I don’t go around activating fire alarms or anything, but the compulsion to do so is incredibly strong. (By the way the fire officer we had whilst I was nursing,  used to lecture us about fire safety……..couldn’t pronounce his F’s, he also had severe burn scars…..just saying.) Anyway we’ve established all buttons need a good pressing, at least once in their lives, otherwise there is no point to there existence. Which brings me neatly to the ‘what look like credit/bank card machines’ that parcel delivery folk and home shopping delivery people carry. After having had my shopping delivered, I was handed this machine and asked to scribble in the box, so that’s exactly what i did…..what can I say, I didn’t realise he meant signature. We all laughed, me too, I love laughing, I just didn’t know why. The mood kind of changed because I’d accidentally  pushed a button.   “Oi don’t push them”!
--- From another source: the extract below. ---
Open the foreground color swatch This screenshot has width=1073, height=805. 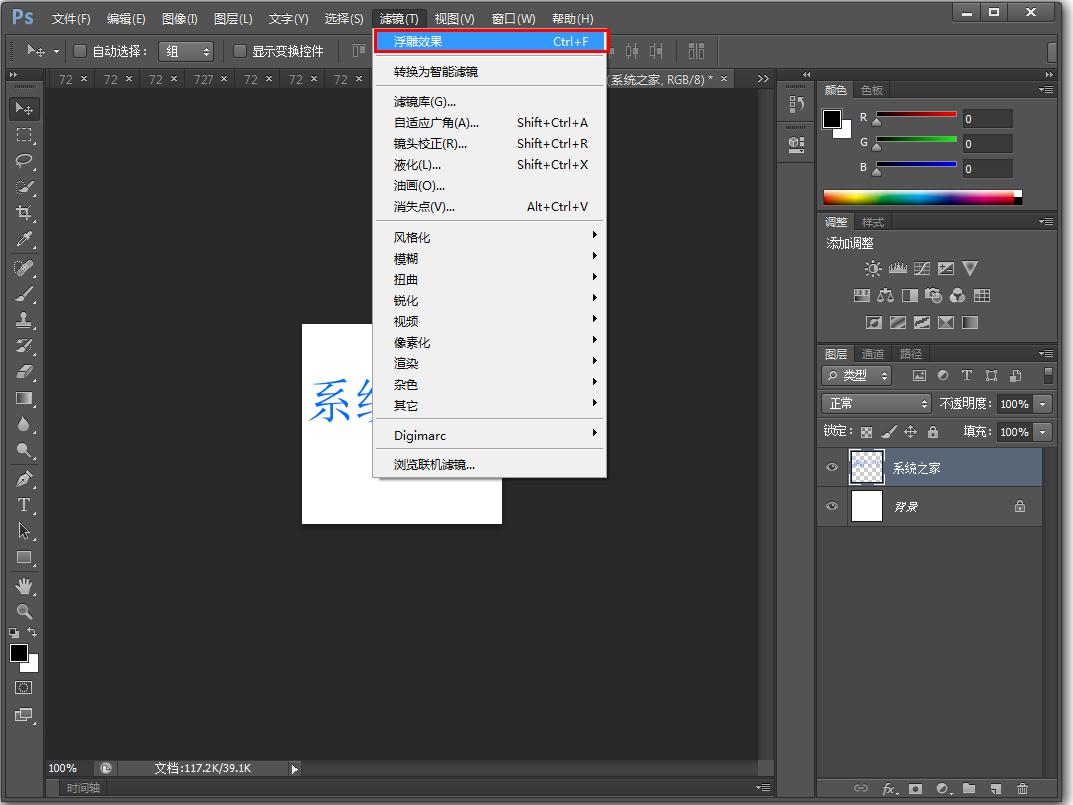tap(17, 652)
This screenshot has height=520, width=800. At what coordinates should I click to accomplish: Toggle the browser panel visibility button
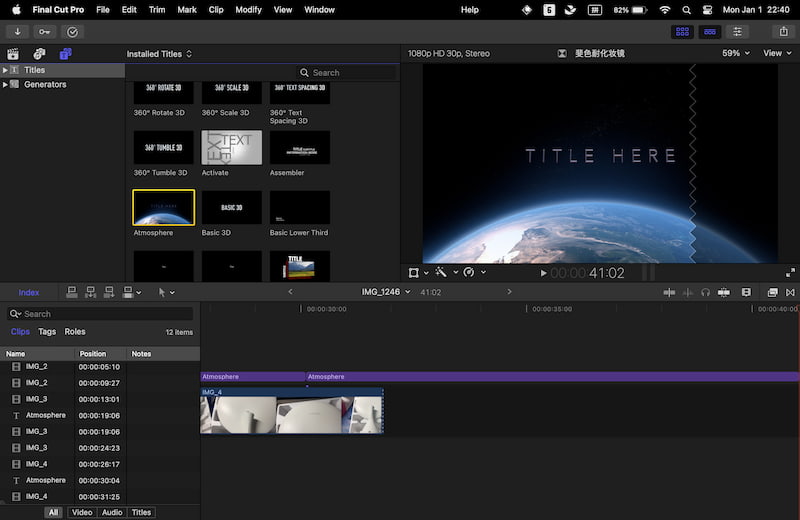click(x=683, y=31)
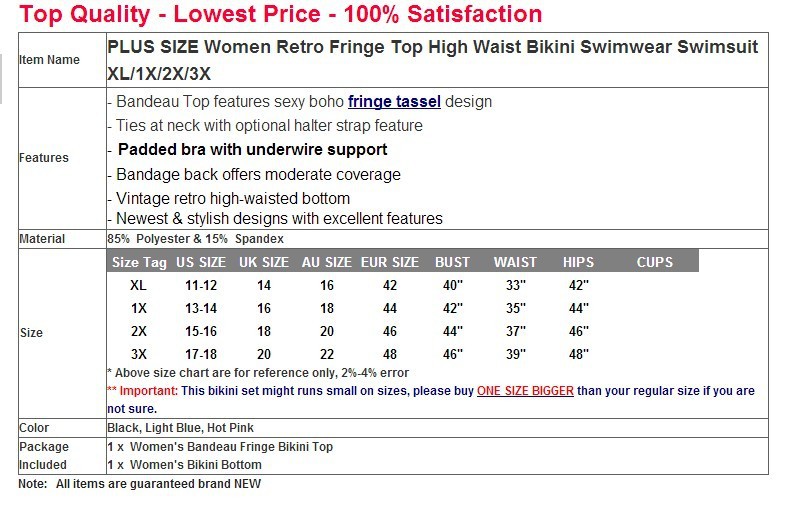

Oh dear, it was an unfortunate thing to say to me, the button had been so pushable………. some buttons have more press factor than others. So suddenly over taken with an obsessional impishness-becoming of a two year old….. I pressed a button and it really was satisfying.

Lap tops are probably the best. Anyone that types fast,  at a computer, people that hit the buttons confidently, and if there’s a jingly-jangly bracelet involved all the better.Shops cash registers, calculators, all part of life’s little pleasures.

Driving

There are those that drive and those that are driven. I’m definitely  the latter. I don’t mean I have to be chauffeured in a ‘Driving Miss Daisy’ sort of way. I just never got the hang of it. At eighteen years I had lessons from a professional driving instructor but I just couldn’t even figure out the basics, things everyone else would say is obvious, like driving down hill and feeling terrified about the speed but failing to think about the option to brake. Indicators……? well it helps if you actually know left from right, then you have to learn how to flash the  left indicator and the right. I never got that, often indicating left but turning right _very dangerous! Ooops! Turning the steering wheel whilst reversing? are you having a laugh? Three foot pedals………two feet! Who doesn’t get mesmerised by wind screen wipers? …….and apparently if you stare at something, you’ll hit it.

I took a driving test once, I know ……..beggers believe. Even on the day of my test I felt very unready_ that yellow criss cross box thing, the one that’s painted at junctions_on the roads….. whats that about? Ha_ I preempted the examiner’s emergency stop and kangarooed up the street braking sharply every time he moved. I’d heard the examiners were very keen on trying to catch you out on proper use of the rear view mirror,so i paid particular attention to what was behind me. Unfortunately I had no idea what was in front. EMERGENCY STOP!

Needless to say I failed the test!

I really admire people that can drive….oh I know it all comes natural after a while, my instructor said it ‘would all click into place’ ……..um…..I didn’t click, flick or whoosh!

I continued to have driving practice for years with my nearest and dearest……not recommended.

I gave it up as a bad job when giggling…….a lot, I mounted the kerb outside the police station and bumped our heads on the roof…….still laughing.

So sleep well fellow worlder’s the roads are much safer cos I’m not on them.